* YOUR ASSIGNMENT: Could you return every line of the material that contains the word "Meine"?

* EXERCISE DATA:
━━━━━━━━━━━━━━━━━━━━

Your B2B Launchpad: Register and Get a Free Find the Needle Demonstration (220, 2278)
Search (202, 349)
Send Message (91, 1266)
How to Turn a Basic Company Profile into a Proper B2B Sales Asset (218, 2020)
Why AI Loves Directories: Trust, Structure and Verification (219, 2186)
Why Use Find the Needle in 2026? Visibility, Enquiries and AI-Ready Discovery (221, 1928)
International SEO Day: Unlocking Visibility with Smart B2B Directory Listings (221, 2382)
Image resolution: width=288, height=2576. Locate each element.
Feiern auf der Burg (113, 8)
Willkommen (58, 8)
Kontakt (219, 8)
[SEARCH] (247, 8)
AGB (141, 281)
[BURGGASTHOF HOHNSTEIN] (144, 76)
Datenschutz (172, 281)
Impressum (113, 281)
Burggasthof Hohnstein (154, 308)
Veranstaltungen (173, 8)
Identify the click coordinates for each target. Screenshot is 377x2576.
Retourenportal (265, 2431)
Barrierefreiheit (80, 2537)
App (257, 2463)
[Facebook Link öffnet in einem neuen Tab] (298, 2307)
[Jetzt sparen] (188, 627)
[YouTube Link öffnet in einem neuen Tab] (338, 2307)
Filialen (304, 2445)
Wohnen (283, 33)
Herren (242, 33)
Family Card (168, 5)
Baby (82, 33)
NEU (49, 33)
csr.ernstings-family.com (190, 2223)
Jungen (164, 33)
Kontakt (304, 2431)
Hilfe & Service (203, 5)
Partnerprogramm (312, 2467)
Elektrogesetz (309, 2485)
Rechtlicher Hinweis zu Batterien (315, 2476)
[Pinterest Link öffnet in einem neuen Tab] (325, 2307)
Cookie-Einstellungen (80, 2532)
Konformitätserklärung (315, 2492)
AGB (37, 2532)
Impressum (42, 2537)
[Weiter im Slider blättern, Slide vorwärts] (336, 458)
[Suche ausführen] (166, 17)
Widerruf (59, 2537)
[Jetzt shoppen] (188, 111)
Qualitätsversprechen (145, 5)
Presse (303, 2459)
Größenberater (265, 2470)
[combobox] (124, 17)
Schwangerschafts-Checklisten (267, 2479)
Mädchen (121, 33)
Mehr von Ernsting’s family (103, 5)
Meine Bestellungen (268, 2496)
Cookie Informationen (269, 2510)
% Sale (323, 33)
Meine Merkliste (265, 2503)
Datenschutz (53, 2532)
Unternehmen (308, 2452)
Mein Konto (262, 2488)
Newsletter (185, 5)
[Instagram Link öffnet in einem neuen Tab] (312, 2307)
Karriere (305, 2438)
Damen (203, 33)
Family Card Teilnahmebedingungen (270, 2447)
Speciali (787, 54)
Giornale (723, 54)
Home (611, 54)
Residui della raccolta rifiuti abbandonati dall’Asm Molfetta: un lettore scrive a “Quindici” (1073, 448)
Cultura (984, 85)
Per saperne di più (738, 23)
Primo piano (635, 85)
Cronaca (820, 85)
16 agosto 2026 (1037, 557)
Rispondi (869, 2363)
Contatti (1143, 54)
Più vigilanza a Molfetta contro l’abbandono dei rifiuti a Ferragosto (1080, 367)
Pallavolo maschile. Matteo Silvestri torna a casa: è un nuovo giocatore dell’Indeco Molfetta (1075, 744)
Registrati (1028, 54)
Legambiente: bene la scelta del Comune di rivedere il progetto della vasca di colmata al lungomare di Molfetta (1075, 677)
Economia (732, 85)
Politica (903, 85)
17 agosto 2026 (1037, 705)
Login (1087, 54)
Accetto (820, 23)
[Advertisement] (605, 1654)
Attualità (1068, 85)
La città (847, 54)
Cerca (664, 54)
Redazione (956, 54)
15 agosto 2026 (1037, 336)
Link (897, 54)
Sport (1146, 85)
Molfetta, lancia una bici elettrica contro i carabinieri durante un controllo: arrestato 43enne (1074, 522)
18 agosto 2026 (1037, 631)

━━━━━━━━━━━━━━━━━━━━

* TASK SOLUTION:
Meine Bestellungen (268, 2496)
Meine Merkliste (265, 2503)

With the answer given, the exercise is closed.